Furthermore, I don't see why engines should police what is or isn't acceptable performance. Using functional interfaces (map/forEach/etc.) is slower than using for loops in most cases, but that didn't stop them from implementing those interfaces either.
I don't think there's that much of a performance impact when comparing
const x = fun1(abc);
const y = fun2(x);
const z = fun3(y);
fun4(z);
and abc |> fun1 |> fun2 |> fun3 |> fun4
especially when you end up writing code like fun1(abc).then( (x) => fun2(x)).then( (y) => fun3(y)).then((z) => fun4(z))
when using existing language features. const x = fun1(a, 10)
const y = fun2(x, 20)
const z = fun3(y, 30)
In this case the pipeline version would create a bunch of throwaway closures. a |> ((a) => fun1(a, 10))
|> ((x) => fun2(x, 20))
|> ((y) => fun3(y, 30))All we're asking for is the ability to rewrite that as `2 |> Math.sqrt`.
What they're afraid of, my understanding goes, is that people hypothetically, may start leaning more on closures, which themselves perform worse than classes.
However I'm of the opinion that the engine implementors shouldn't really concern themselves to that extent with how people write their code. People can always write slow code, and that's their own responsibility. So I don't know about "silly", but I don't agree with it.
Unless I misunderstood and somehow doing function application a little different is actually a really hard problem. Who knows.
foo(1, bar(2, baz(3)), 3)
becomes something like 1 (2, (3 |> baz) > bar), 3 |> foo
or (3 |> baz) |> (2, % |> bar) |> (1, %, 3 |> foo)
That looks like just another way to write a thing in JavaScript, and it is not easier to read. What is the advantage?The goal is to linearlize unary function application, not to make all code look better.
Loads of features have been added to JS that have worse performance or theoretically enable worse performance, but that never stopped them before.
Some concrete (not-exhaustive) examples:
* Private variables are generally 30-50% slower than non-private variables (and also break proxies).
* let/const are a few percent slower than var.
* Generators are slower than loops.
* Iterators are often slower due to generating garbage for return values.
* Rest/spread operators hide that you're allocating new arrays and objects.
* Proxies cause insane slowdowns of your code.
* Allowing sub-classing of builtins makes everything slow.
* BigInt as designs is almost always slower than the engine's inferred 31-bit integers.
Meanwhile, Google and Mozilla refuse to implement proper tail calls even though they would INCREASE performance for a lot of code. They killed their SIMD projects (despite having them already implemented) which also reduced performance for the most performance-sensitive applications.

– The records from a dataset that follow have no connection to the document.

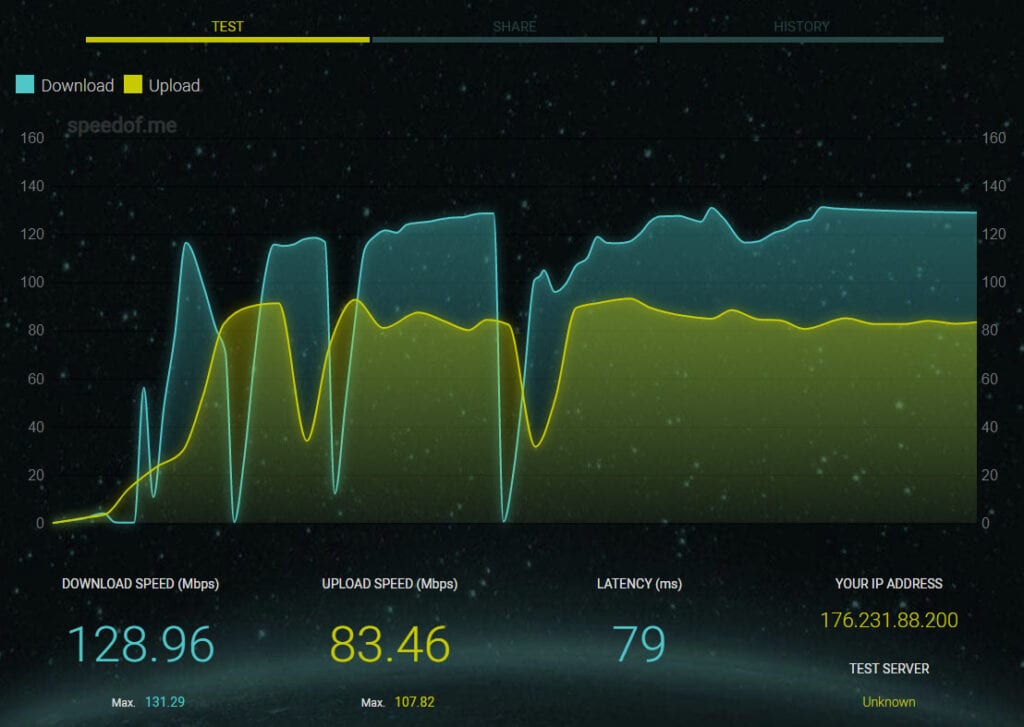Click the LATENCY (ms) heading
The height and width of the screenshot is (727, 1024).
[x=639, y=584]
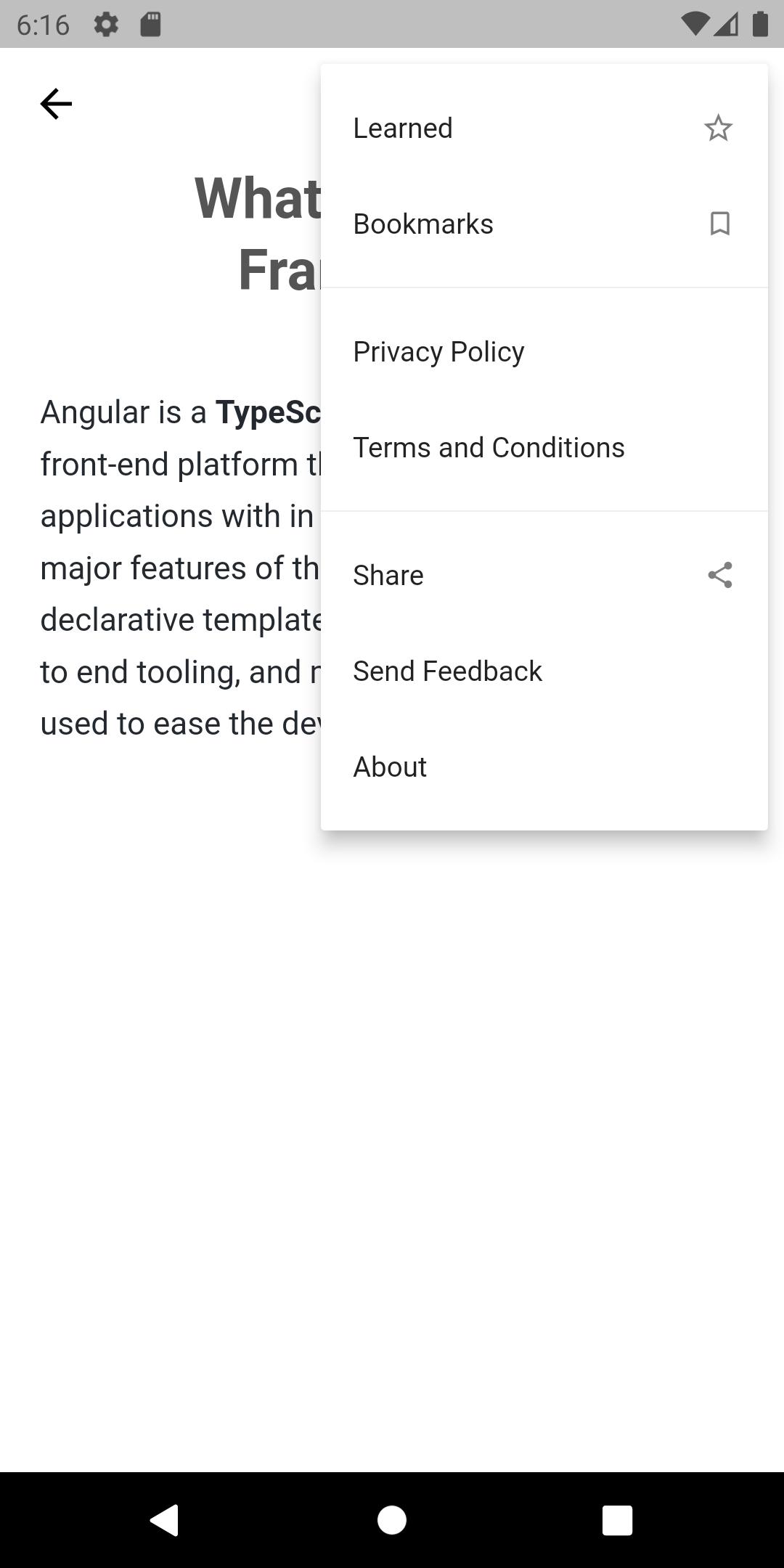Screen dimensions: 784x1568
Task: Tap the bookmark icon beside Bookmarks
Action: [x=719, y=224]
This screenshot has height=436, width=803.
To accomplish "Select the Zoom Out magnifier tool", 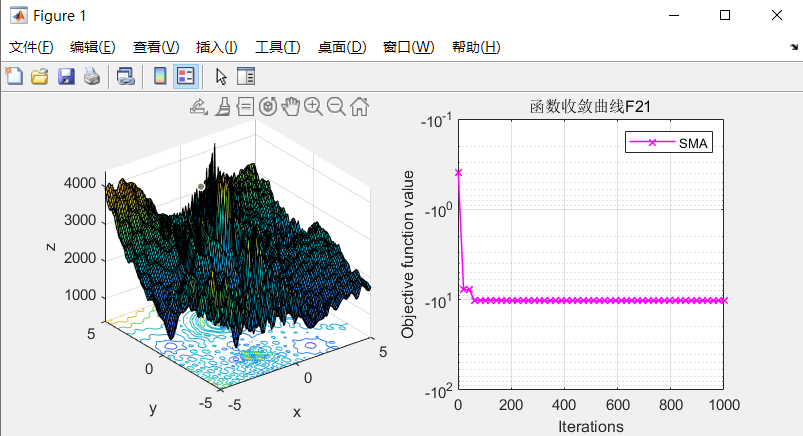I will point(336,106).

It seems obvious that performance is a non-issue when it's something they want to add and an easy excuse when it's something they don't want to add.
Record/tuple was killed off despite being the best proposed answer for eliminating hidden class mutation, providing deep O(1) comparisons, and making webworkers/threads/actors worth using because data transfer wouldn't be a bottleneck.
Pattern matching, do expressions, for/while/if/else expressions, binary AST, and others have languished for years without the spec committee seemingly caring that these would have real, tangible upsides for devs and/or users without adding much complexity to the JIT.
I'm convinced that most of the committee is completely divorced from the people who actually use JS day-to-day.
Only in function calls, surely? If you're using spread inside [] or {} then you already know that it allocates.
This applies to MOST devs today in my experience and doubly to JS and Python devs as a whole largely due to a lack of education. I'm fine with devs who never went to college, but it becomes an issue when they never bothered to study on their own either.
I've worked with a lot of JS devs who have absolutely no understand of how the system works. Allocation and garbage collection are pure magic. They also have no understanding of pointers or the difference between the stack and heap. All they know is that it's the magic that makes their code run. For these kinds of devs, spread just makes the object they want and they don't understand that it has a performance impact.
Even among knowledgeable devs, you often get the argument that "it's fast enough" and maybe something about optimizing down the road if we need it. The result is a kind of "slow by a thousand small allocations" where your whole application drags more than it should and there's no obvious hot spot because the whole thing is one giant, unoptimized ball of code.
At the end of the day, ease of use, developer ignorance, and deadline pressure means performance is almost always the dead-last priority.
Most of the more interesting proposals tend to languish these days. When you look at everything that's advanced to Stage 3-4, it's like. "ok, I'm certain this has some amazing perf bump for some feature I don't even use... but do I really care?"